Banking regulation has an effect on Hackability

January 9, 2025 - 5 Min Read

Banking regulation has an effect on Hackability

Banking regulation has an effect on Hackability

Banks are known for their strong security efforts and better-than-average protection from hacking. According to Autobahn Security’s previous Hackability Score calculation, banks ranks among the top three industries with the highest level of protection.

Bank security could be driven by evolution or by compliance

Banks’ security advantage has two potential root causes:

  • Either banks are under increased hacking pressure and hence have more reason and opportunity to learn from hacking attempts (security evolution)
  • Or banks are under additional scrutiny from their regulators, who enforce security measures that security evolution would not naturally bring about (security compliance)

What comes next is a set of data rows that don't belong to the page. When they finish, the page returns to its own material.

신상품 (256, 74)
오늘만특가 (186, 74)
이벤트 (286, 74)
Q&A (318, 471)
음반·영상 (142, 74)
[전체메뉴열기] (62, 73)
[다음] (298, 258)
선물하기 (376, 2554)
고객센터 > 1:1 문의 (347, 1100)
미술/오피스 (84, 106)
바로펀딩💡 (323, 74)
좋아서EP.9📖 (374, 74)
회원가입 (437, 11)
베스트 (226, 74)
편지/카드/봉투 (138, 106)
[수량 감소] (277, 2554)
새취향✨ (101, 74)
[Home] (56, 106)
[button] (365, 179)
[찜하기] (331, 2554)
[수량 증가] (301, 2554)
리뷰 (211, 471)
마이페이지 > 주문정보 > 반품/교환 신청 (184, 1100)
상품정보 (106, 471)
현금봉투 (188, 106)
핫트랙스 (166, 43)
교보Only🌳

The difference between these two drivers is measurable in the sub-scores of the SRLabs Hackability Score:

  • Security evolution, on the one hand, would bring about a higher overall level of security as hackers are excellent at exposing weak links
  • Banking regulation, on the other hand, would focus on certain areas at the expense of drawing attention away from other areas, thereby leading to an uneven distribution among the Hackability sub-scores

We find this unevenness in our measurement, confirming that compliance with banking regulation is a driver behind banks’ security advantage:

The Hackability of banks arises mostly from missing patches

Regulation has measurable effects in skewing attention

Banks perform better than other industries in hardening their Internet-exposed assets. You can achieve asset hardening through checklists and top-down compliance.

Security operations including patching, are more difficult to achieve through checklists and compliance, making issues arising from bad security operations less responsive to regulation. As expected, banking, which faces higher regulation compared to other industries, disproportionately lacks patches.

In absolute terms, banks have fewer issues relative to other industries. However, banks also invest significantly more in information security than other industries. The resulting gap between banks and non-bank security is smaller than the differences in security budget would suggest.

There could be many additional factors contributing to the higher-than-expected Hackability of banks, but the trend is clear; while banks’ protection are better on average, something keeps their attention away from security maintenance tasks such as patching. We think that regulation is partly responsible for this attention skew.

Banking regulation does have a measurable effect, but not necessarily a positive one:  Banks appear to spend their large security budgets on comprehensive hardening. Beyond this core topic of security compliance, banks have surprisingly average security levels. For example, banks’ performance around credential and authentication management,  and limiting the exposure of management interfaces to the Internet is underwhelming. These weaker links of the protection chain determine the overall security level.

Our research data suggests that if banks spent their large security budgets more similarly to those in other industries who typically follow security evolution over security compliance, their efforts in lowering Hackability would be more effective.